Eine weitere Gefahr für die innere Sicherheit bei der Fußball-EM geht von Hooligans aus. Schwere Straßenschlachten wie bei der vorherigen Heim-Europameisterschaft 1988 in Düsseldorf und Hamburg sollen sich nicht wiederholen.
„Es ist davon auszugehen, dass aus jeder der 24 teilnehmenden Nationen auch potenzielle Störer kommen werden“, hieß es aus dem NRW-Innenministerium. Aus welchen Ländern die meisten gewaltbereiten Personen kommen werden, möchten die Sicherheitsbehörden nicht offiziell sagen, um die Lage nicht weiter anzuheizen.
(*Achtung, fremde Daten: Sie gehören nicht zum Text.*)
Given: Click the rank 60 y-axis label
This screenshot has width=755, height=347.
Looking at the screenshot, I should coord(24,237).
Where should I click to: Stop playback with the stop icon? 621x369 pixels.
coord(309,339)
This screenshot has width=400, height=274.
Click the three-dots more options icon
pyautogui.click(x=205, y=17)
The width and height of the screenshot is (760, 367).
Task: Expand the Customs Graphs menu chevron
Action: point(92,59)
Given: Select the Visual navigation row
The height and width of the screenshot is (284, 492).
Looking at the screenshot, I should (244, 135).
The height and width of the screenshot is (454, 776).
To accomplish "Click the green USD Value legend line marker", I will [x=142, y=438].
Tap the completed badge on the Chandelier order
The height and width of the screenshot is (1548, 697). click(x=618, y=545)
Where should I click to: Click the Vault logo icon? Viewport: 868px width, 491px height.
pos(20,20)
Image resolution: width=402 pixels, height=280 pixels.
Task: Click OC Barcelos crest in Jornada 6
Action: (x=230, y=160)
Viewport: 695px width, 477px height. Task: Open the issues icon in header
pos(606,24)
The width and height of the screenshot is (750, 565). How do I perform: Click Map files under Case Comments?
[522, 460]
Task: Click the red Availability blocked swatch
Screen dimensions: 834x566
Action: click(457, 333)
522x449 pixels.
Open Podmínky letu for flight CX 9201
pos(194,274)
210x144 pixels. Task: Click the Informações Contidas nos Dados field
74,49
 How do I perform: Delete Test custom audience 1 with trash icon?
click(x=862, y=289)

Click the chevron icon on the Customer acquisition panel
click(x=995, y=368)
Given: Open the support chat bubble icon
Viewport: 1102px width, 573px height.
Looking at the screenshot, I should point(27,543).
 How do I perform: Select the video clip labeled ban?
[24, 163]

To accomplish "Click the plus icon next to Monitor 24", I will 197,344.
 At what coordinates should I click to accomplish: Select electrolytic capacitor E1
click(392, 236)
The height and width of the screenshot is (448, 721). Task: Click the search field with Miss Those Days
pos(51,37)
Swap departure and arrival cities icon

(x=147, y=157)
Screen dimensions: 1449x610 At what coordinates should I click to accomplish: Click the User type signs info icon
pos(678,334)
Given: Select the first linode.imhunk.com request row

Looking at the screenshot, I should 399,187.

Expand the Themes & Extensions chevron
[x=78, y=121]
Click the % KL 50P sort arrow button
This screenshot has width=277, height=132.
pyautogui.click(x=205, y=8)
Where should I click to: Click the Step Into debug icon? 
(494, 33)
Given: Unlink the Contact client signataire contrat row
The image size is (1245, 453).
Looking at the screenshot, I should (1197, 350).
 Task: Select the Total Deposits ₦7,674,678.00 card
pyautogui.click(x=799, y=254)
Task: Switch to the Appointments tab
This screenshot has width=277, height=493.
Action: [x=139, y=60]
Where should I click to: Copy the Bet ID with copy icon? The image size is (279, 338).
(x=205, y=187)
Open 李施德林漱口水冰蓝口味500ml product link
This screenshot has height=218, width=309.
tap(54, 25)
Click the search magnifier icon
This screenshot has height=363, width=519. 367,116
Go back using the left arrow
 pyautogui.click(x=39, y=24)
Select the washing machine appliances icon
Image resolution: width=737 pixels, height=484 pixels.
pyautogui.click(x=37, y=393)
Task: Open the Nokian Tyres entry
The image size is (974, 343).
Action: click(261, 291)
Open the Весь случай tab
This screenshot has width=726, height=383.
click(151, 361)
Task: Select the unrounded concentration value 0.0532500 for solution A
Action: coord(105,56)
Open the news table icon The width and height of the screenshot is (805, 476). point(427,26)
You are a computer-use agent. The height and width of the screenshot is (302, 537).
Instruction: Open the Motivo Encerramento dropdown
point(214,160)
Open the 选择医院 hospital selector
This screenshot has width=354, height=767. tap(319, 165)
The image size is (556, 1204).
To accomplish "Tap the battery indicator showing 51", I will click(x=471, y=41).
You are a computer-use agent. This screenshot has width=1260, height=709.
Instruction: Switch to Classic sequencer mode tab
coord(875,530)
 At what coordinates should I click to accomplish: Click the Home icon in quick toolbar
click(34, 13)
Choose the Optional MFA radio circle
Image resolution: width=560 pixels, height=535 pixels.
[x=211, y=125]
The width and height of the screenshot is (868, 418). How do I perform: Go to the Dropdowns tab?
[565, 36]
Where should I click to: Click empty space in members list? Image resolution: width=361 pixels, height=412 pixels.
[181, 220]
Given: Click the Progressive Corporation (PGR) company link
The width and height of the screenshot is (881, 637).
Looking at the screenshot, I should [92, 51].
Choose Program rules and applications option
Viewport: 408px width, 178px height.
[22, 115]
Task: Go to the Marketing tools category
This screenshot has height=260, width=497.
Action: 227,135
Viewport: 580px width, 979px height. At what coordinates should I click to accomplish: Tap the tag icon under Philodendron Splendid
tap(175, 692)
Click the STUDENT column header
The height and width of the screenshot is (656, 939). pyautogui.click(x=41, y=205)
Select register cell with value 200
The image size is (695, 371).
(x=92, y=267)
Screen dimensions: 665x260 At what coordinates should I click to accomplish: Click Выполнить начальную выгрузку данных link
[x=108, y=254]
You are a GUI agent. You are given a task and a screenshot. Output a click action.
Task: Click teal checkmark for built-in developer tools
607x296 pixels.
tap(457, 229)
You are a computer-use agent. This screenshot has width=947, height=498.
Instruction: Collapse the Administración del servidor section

Nach Informationen aus Polizeikreisen gelten jedoch Hooligans aus England und Südosteuropa als besonders gefährlich. Die Sicherheitsbehörden versuchen, diese Problemfans schon bei der Einreise nach Deutschland ausfindig zu machen oder deren Einreise gleich komplett zu verhindern. „Im Vorfeld des Turniers findet ein stetiger Austausch der deutschen und internationalen Sicherheitsbehörden statt, um alle Maßnahmen zu treffen, damit gewaltbereiten Störern bei der EM keine Bühne für mögliche Auseinandersetzungen geboten wird“, heißt es aus dem nordrhein-westfälischen Innenministerium.